Is speech recognition a viable technology for business?

How do you like the idea of speaking English and having software translate it and read it for you in Chinese in the matter of seconds? And what about the idea of controlling your intelligent house with your voice or generating transcripts from audio recordings instantly? This and much more is possible today. What can you do with it?

Before Microsoft revealed the incredible potential of its speech-to-speech technology that allows one to translate its own spoken English into an almost perfectly structured version of it in Mandarin Chinese (video below, from 7:30), the speech recognition software hadn’t been much on the radar of the average person or even entrepreneur.

If the demonstration hasn’t convinced you that it’s something worth looking deeper into, how about this: the speech recognition software market is going to grow at the compound annual growth rate (CAGR) of 40 percent until at least the year 2024. This translates (no pun intended) into a sixfold cold-cash-value increase – from about $250 million to just over $1.5 billion.

We’re going to take a look at a few really interesting use cases of speech recognition software, including one on our own. But first let’s go back to the basics and determine what speech recognition precisely is.
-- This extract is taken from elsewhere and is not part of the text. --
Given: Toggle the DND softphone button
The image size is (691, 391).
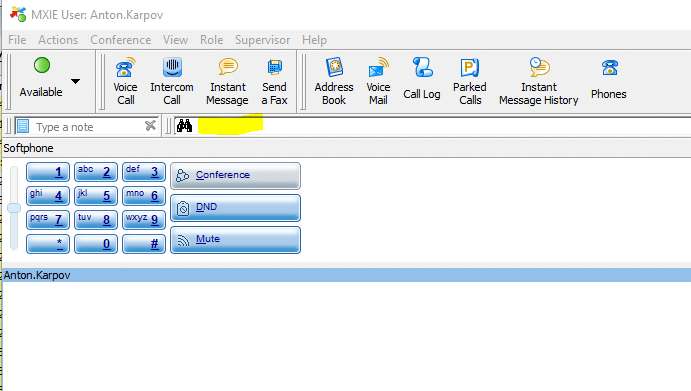Looking at the screenshot, I should tap(235, 208).
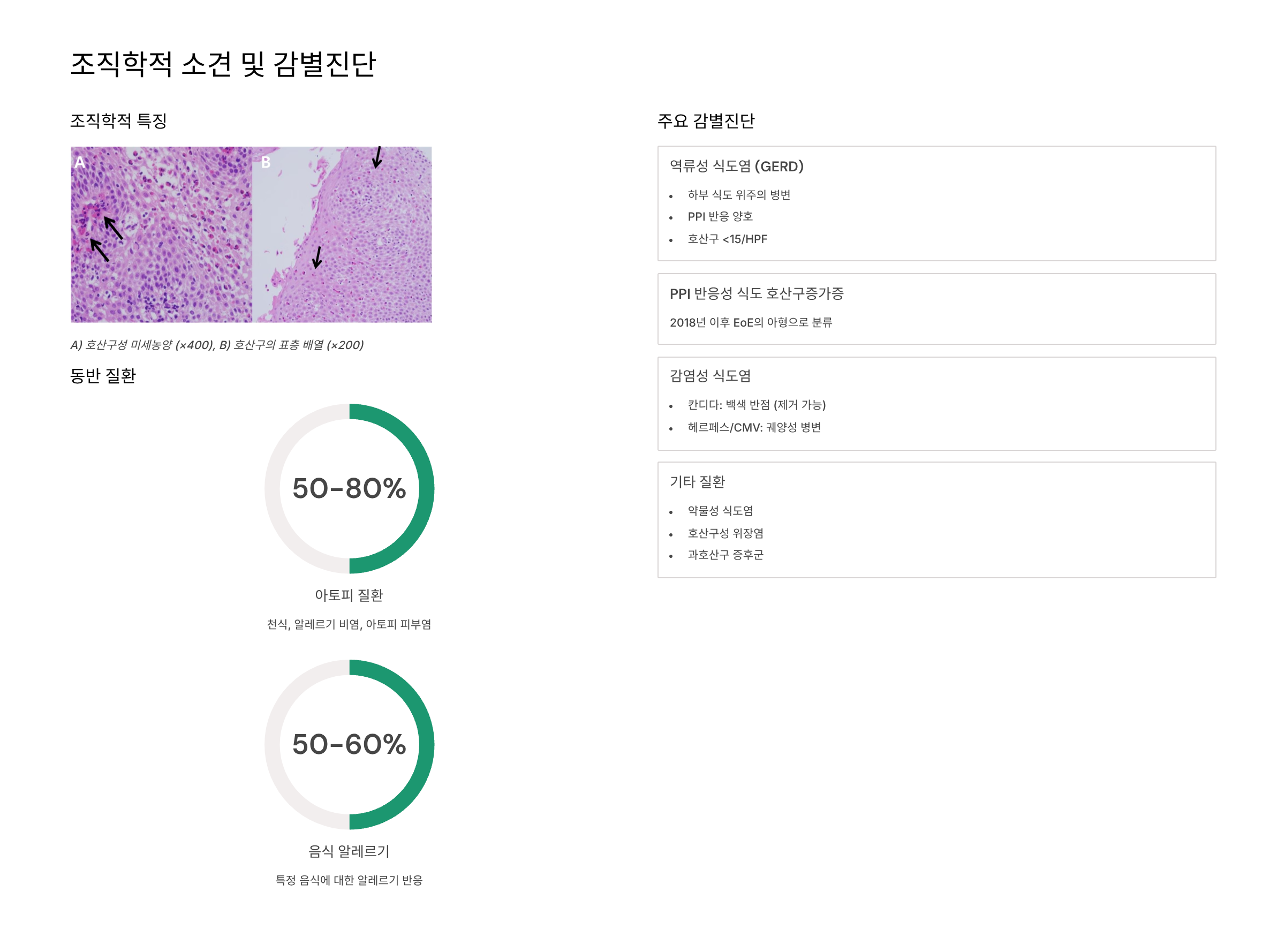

Speech recognition in custom web application development

First things first, speech recognition is a vastly different concept that voice recognition. The former refers to the ability of a machine to translate speech into text (and then, optionally, further process it into another different spoken form). Voice recognition on the other hand is based on the ability to recognize the vocal print of a person. Compared with the list of vocal prints available to it, a machine is able to verify the identity of the person at hand. While it’s obviously very fascinating and full of interesting use cases, we’re going to focus on speech recognition software…

…the modest beginnings of which reach as far as early 50ties and the research conducted at Bell Laboratories, a scientific development company currently owned by Nokia. Harvey Fletcher’s research and unexpected cooperation with the popular conductor Leopold Stokowski greatly contributed to the popularization of stereophonic sound. But even a few decades later, in 80ties, computers still struggled to correctly understand the spoken word aside of a very limited set of hard-coded phrases.

It wasn’t until the year 2006 when the speech recognition research got a serious boost. Professor Geoffrey Hinton took a new approach, replacing the commonly used statistical Gaussian mixture models with the artificial “brain-like” deep neural networks (DNN) as the basis for the speech recognition model. Scientists at Microsoft Research Redmon continued to train and improve the model for years, leading to very interesting discoveries. While the DNN approach didn’t eliminate errors in machine speech recognition, the nature of those errors changed when compared to the original statistical approach. Unlike before, the errors most of the time did not render the translations useless or incomprehensible. The improved speech-to-text technology encouraged the folks at Microsoft to further experiments with speech-to-speech. And this has eventually led to the powerful speech recognition software you could experience in the video above.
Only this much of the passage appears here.